=== DATA PROVIDED ===

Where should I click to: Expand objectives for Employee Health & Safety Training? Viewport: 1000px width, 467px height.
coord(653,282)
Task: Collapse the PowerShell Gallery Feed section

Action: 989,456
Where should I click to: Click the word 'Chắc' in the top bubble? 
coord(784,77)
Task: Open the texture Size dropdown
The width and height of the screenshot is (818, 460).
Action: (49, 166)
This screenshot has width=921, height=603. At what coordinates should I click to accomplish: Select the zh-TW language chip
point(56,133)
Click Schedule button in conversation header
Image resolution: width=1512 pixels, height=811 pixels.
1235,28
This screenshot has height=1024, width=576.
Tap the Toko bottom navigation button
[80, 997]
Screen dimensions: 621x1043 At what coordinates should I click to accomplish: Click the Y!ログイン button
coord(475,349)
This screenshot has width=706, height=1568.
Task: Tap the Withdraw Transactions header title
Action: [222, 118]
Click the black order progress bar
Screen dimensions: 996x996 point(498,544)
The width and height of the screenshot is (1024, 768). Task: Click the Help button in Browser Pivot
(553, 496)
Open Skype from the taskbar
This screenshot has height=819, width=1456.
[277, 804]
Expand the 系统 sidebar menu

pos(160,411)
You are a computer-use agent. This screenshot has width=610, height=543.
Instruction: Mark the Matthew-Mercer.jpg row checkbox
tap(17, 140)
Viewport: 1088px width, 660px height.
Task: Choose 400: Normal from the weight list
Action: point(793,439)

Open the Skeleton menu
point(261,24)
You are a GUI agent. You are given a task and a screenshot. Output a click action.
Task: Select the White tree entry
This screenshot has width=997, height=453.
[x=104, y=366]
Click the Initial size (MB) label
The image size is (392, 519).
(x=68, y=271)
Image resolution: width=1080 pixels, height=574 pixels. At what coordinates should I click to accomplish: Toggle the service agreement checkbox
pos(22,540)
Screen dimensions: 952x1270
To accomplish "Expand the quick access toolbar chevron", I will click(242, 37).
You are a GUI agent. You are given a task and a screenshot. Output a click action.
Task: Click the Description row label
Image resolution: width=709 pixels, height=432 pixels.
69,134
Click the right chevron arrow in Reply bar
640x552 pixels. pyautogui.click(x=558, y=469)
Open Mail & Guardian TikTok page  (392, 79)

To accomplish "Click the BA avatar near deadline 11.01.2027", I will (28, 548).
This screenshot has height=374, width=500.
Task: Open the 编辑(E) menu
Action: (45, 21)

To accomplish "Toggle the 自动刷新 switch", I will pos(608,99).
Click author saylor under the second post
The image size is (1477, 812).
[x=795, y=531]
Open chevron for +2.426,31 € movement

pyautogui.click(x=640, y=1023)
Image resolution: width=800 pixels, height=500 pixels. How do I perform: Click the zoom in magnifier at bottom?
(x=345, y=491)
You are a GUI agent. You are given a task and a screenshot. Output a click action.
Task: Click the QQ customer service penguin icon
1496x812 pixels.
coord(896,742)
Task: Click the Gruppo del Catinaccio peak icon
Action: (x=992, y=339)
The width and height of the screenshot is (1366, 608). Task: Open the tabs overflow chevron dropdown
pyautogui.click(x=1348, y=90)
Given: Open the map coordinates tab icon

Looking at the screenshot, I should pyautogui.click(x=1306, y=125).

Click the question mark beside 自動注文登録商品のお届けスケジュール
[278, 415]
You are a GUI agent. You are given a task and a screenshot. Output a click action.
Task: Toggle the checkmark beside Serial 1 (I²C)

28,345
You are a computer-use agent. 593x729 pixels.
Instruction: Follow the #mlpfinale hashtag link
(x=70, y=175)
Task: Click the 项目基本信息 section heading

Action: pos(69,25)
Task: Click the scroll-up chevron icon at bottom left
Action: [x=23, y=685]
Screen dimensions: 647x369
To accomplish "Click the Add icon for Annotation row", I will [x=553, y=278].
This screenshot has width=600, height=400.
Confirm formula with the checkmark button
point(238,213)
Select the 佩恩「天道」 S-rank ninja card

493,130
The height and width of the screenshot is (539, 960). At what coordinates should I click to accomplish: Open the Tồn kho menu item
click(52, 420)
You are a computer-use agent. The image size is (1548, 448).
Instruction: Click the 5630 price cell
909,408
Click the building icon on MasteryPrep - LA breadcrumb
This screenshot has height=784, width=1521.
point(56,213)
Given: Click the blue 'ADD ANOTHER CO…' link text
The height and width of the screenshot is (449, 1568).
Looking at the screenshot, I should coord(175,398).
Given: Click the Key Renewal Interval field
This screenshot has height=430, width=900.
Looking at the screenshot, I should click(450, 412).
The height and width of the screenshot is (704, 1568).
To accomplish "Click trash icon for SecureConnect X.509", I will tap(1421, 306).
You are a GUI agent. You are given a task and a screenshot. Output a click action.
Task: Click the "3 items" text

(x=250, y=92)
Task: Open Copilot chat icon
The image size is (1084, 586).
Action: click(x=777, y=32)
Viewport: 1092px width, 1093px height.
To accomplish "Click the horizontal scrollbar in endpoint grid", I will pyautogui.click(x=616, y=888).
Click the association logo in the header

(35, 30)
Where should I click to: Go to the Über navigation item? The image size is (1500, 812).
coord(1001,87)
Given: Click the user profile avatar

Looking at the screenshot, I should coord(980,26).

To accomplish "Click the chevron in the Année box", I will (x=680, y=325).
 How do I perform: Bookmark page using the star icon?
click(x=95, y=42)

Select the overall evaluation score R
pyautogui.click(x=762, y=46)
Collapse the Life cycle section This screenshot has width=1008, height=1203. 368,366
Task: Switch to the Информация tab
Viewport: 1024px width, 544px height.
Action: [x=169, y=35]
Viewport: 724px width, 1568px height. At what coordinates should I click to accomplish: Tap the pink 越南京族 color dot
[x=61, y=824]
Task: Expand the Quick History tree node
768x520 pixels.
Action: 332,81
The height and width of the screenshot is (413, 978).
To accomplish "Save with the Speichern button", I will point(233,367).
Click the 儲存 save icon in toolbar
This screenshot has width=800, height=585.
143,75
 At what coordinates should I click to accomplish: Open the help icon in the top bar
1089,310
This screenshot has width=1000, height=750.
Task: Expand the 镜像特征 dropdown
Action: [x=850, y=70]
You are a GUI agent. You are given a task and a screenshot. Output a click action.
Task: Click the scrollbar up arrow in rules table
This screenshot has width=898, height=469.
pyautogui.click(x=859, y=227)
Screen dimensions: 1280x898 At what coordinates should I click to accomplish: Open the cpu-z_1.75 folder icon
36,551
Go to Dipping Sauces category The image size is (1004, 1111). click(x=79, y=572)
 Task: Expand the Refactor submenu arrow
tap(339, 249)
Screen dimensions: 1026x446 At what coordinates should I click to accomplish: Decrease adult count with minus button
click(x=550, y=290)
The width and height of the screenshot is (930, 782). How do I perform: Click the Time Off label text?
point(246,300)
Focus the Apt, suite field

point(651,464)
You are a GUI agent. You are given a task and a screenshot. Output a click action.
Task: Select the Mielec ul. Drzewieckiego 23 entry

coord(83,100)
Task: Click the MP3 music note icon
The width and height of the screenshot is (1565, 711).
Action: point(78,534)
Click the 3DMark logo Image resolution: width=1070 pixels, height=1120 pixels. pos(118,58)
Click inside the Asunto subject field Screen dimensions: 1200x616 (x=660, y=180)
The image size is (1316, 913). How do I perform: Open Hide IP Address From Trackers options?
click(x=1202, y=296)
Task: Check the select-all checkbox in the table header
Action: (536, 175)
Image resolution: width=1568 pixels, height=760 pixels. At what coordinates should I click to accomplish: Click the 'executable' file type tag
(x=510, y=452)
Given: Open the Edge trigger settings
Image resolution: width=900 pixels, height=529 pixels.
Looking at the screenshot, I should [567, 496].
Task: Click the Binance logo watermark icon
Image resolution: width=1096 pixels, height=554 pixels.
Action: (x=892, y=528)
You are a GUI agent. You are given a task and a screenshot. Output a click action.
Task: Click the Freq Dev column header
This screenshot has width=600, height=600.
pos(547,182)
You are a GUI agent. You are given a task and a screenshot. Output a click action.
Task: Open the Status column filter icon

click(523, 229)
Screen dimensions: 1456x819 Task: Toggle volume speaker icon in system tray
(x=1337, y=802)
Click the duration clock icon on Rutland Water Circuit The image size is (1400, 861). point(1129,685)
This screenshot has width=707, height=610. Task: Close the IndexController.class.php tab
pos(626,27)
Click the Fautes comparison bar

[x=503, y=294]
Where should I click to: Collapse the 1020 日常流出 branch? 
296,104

===

• GIVEN PROBLEM: How many lines of the records contain the string "Collapse", matching case exactly? Reply with the number only.

• SOLUTION: 3